* [WORK TO BE COMPLETED]:
The copy should hold exactly the lines below from the one that contains "You are a computer-use" through the one that contains "Task: Click the Döviz Kodu column header" and nothing else, so no pictures.

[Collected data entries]

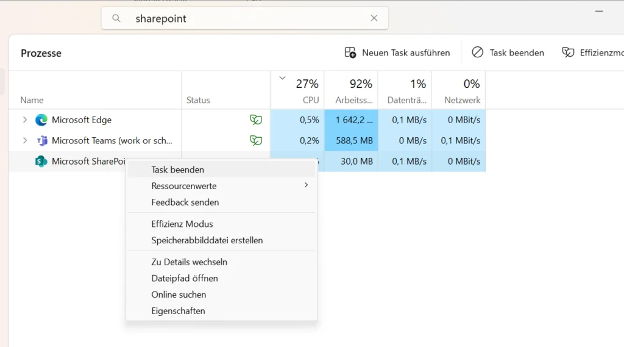This screenshot has height=347, width=624.
Task: Expand the Microsoft Teams process group
Action: point(25,141)
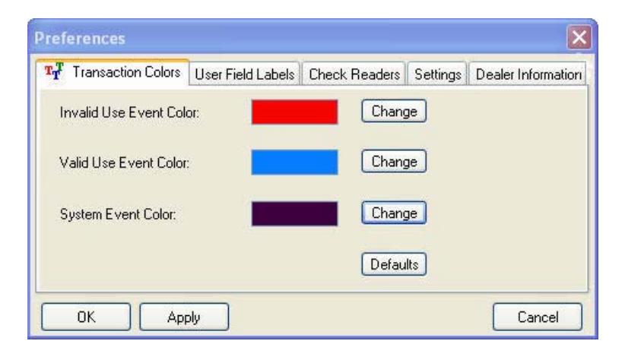Viewport: 625px width, 360px height.
Task: Cancel the Preferences dialog
Action: [x=538, y=317]
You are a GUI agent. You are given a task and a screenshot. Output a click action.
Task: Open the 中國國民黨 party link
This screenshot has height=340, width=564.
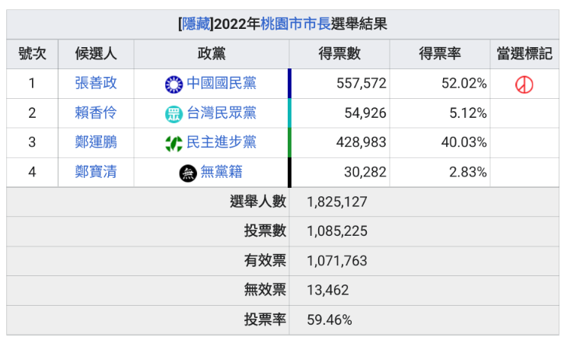tap(221, 83)
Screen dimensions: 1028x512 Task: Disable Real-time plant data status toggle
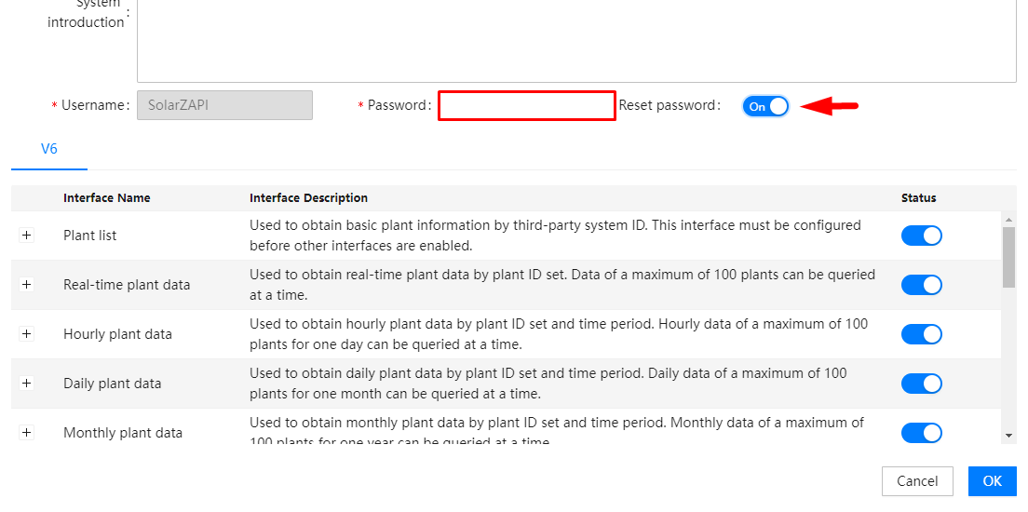[x=921, y=285]
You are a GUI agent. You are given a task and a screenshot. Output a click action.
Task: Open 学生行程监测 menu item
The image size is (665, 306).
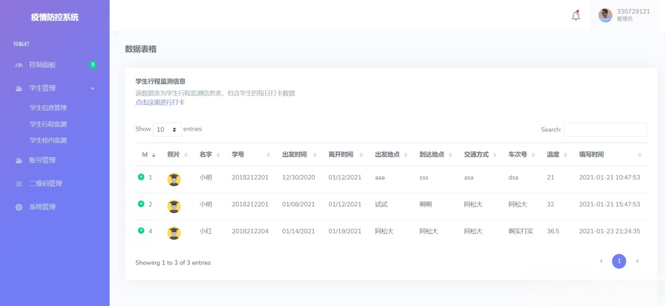(48, 124)
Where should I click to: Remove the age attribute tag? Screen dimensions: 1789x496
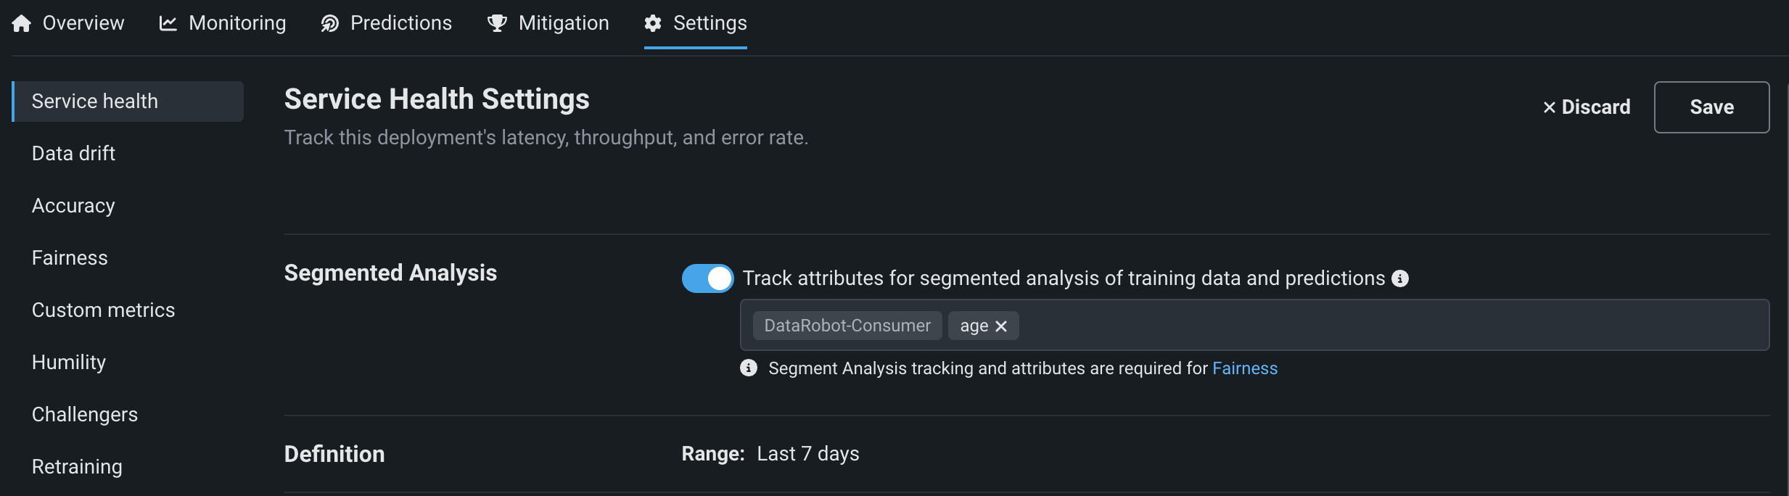click(x=1001, y=326)
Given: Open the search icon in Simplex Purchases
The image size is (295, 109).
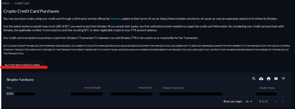Looking at the screenshot, I should click(x=254, y=79).
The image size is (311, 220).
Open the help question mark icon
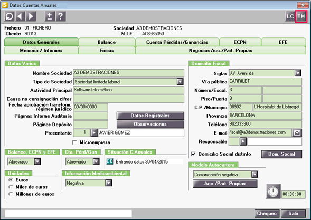tap(61, 16)
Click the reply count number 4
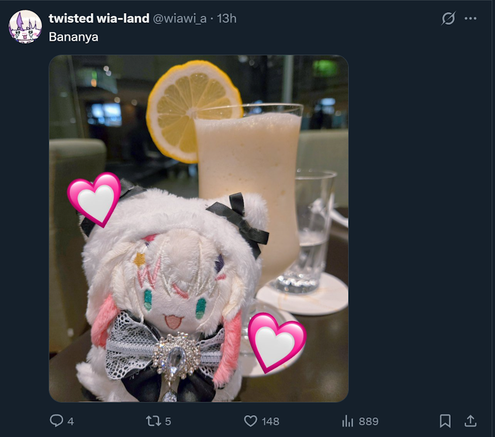Screen dimensions: 495x437 tap(71, 421)
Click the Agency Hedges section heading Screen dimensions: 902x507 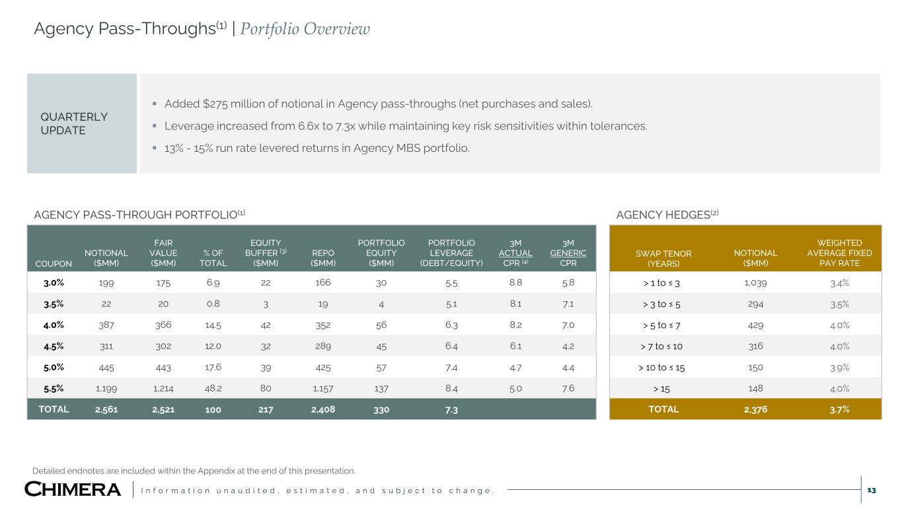coord(667,214)
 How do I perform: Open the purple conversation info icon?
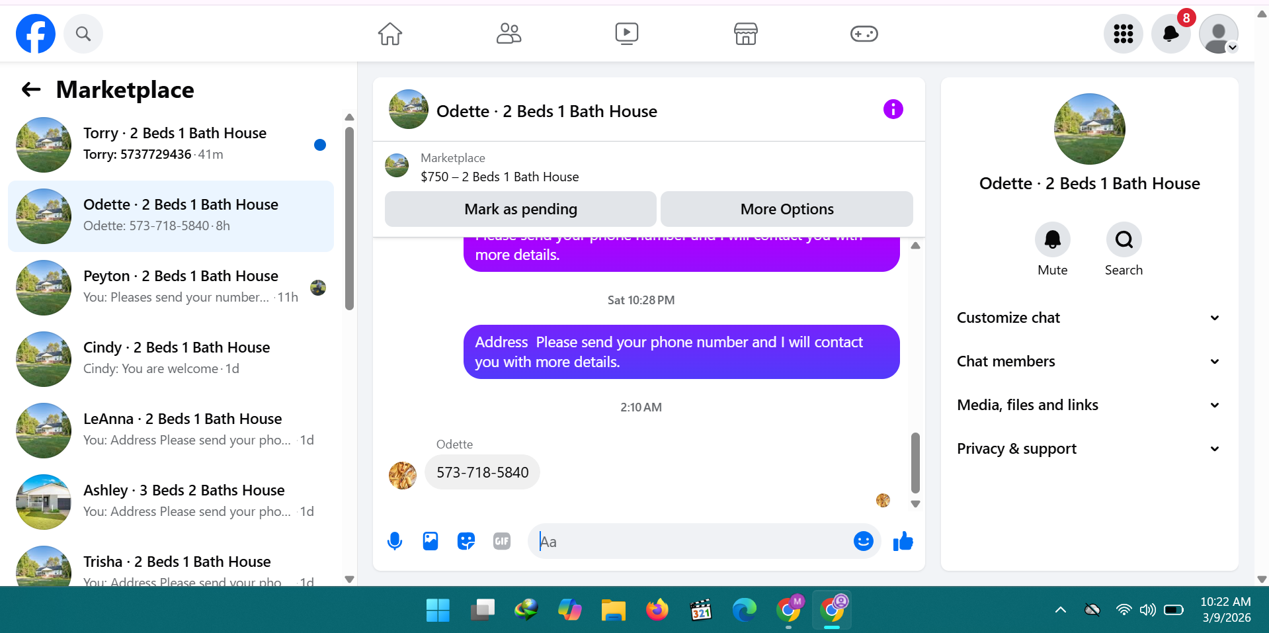[x=893, y=109]
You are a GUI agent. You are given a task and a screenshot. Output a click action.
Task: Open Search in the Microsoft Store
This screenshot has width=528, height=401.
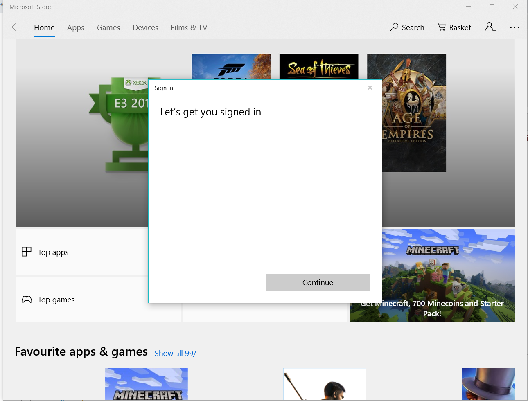407,27
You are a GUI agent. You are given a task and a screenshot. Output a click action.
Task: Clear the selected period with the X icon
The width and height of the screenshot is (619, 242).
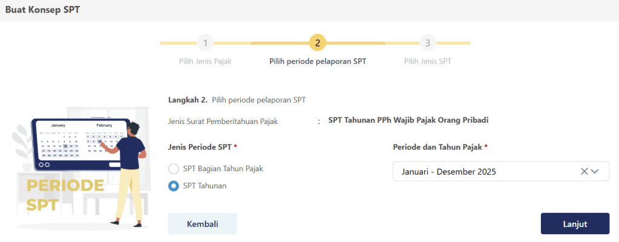(585, 171)
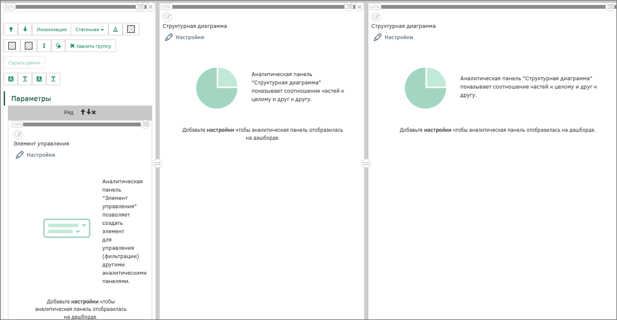Click the green move-up arrow in group toolbar

click(x=11, y=29)
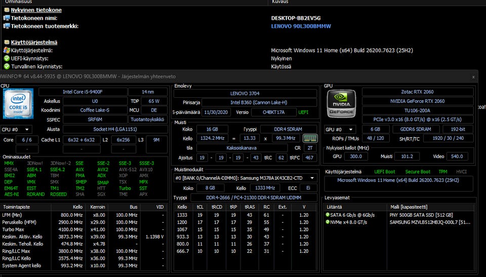
Task: Expand the memory module BANK 0 dropdown
Action: coord(312,178)
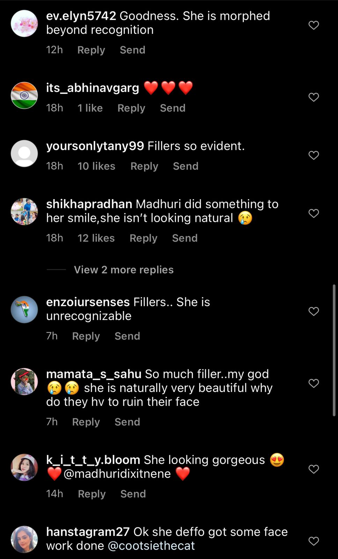338x559 pixels.
Task: Reply to yoursonlytany99's comment
Action: pos(144,166)
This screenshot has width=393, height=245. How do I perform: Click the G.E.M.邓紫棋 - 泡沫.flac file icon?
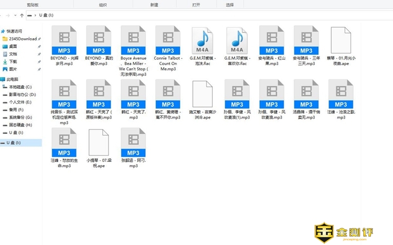[202, 39]
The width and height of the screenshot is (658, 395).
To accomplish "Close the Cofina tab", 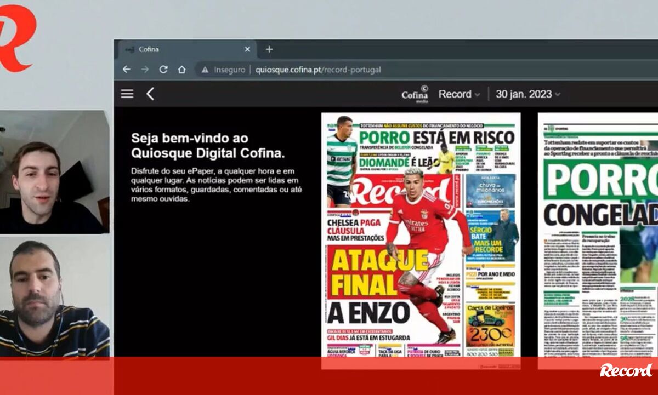I will point(247,49).
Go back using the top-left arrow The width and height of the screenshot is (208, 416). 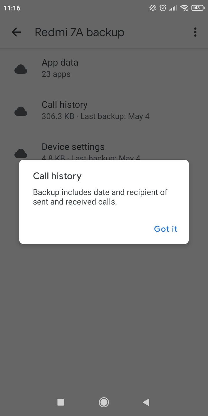point(16,32)
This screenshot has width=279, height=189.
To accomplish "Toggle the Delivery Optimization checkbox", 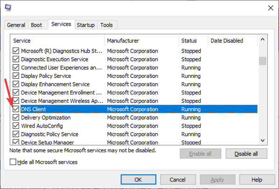I will click(16, 118).
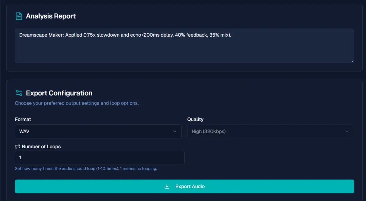Click the Number of Loops label

pos(41,147)
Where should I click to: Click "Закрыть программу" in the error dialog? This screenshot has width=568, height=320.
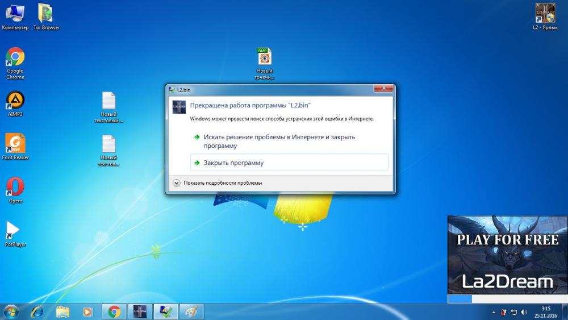point(233,163)
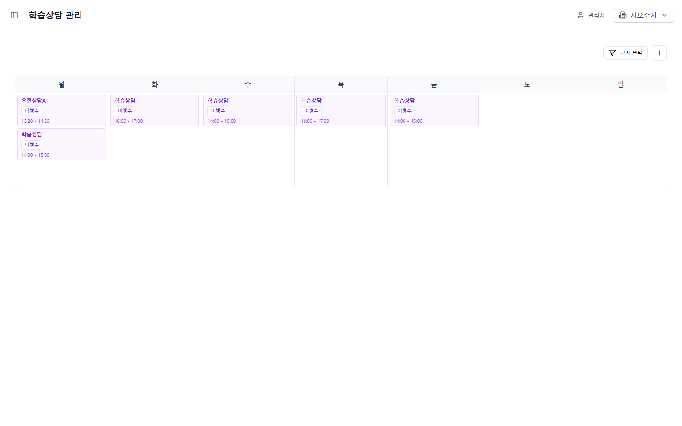Select Monday's 14:00 - 15:00 학습상담 card
The height and width of the screenshot is (426, 682).
(62, 144)
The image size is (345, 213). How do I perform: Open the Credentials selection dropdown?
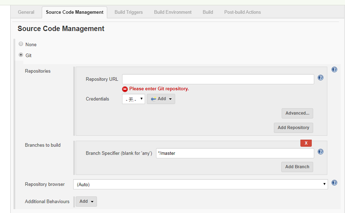[x=133, y=99]
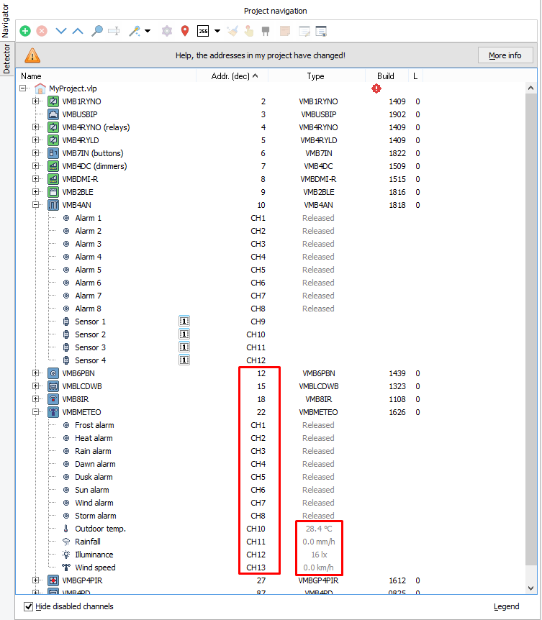542x620 pixels.
Task: Switch to the Detector side tab
Action: click(x=6, y=59)
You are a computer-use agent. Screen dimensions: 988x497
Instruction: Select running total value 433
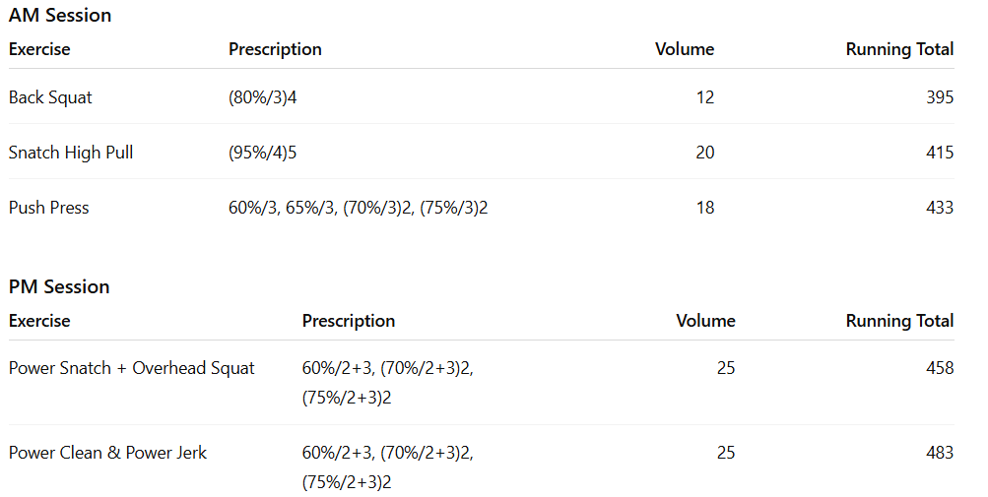tap(940, 208)
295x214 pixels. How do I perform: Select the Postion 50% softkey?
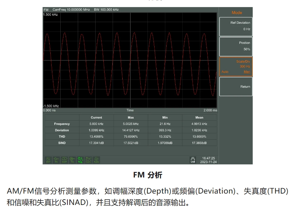pos(236,46)
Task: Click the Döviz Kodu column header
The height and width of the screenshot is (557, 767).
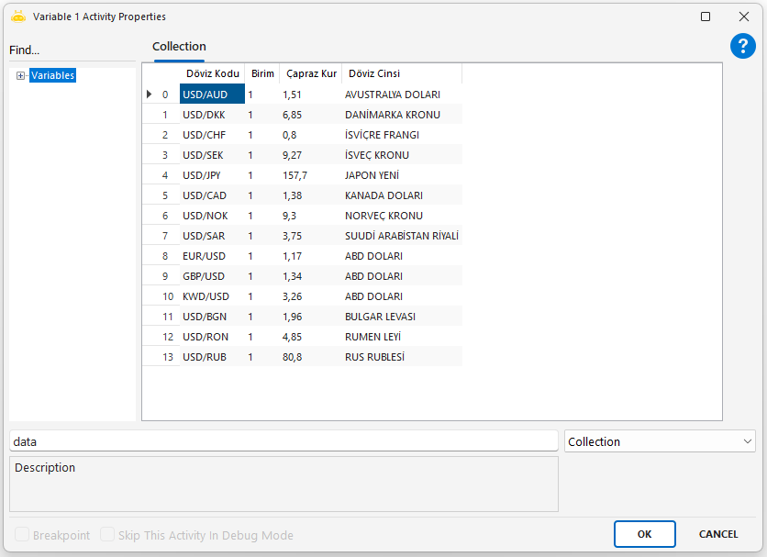Action: 212,73
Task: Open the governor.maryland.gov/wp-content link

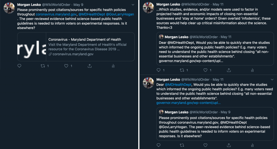Action: click(188, 103)
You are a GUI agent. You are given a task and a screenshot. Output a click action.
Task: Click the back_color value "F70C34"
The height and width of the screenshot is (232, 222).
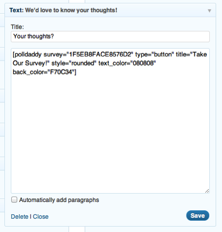pos(61,72)
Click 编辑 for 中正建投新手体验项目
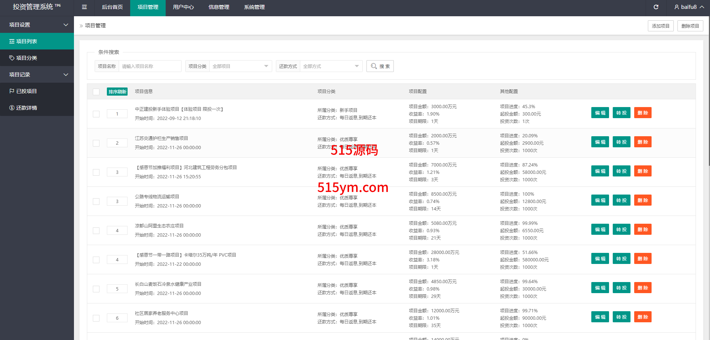Image resolution: width=710 pixels, height=340 pixels. point(600,113)
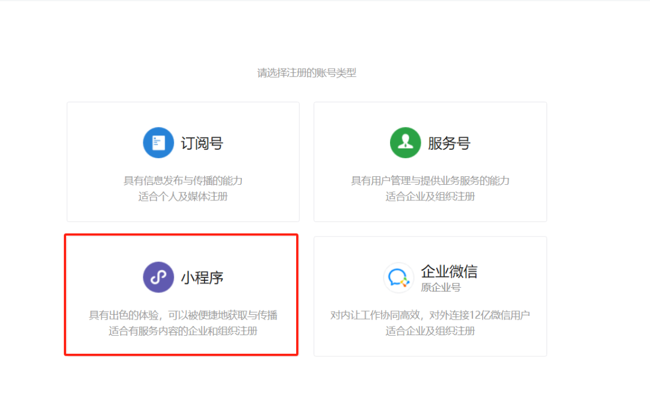The width and height of the screenshot is (650, 408).
Task: Click the 订阅号 description about 信息发布与传播
Action: (182, 181)
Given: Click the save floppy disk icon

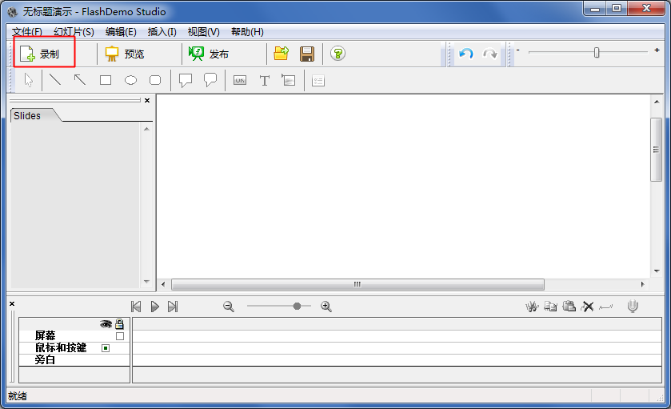Looking at the screenshot, I should (x=306, y=54).
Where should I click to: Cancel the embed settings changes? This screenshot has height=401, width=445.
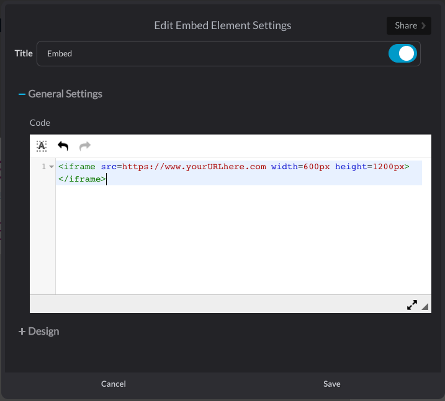pyautogui.click(x=114, y=384)

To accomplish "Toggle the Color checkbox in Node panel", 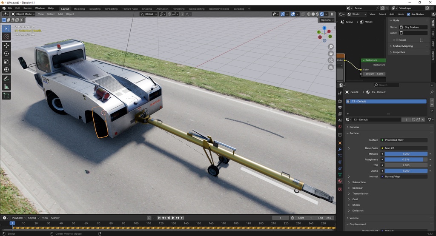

* [REPLY]:
You are a computer-use agent. Screen dimensions: 988x497
Instruction: Select running total value 433
tap(940, 208)
295x214 pixels. How do I perform: Select the Postion 50% softkey?
pos(236,46)
Task: Click the Döviz Kodu column header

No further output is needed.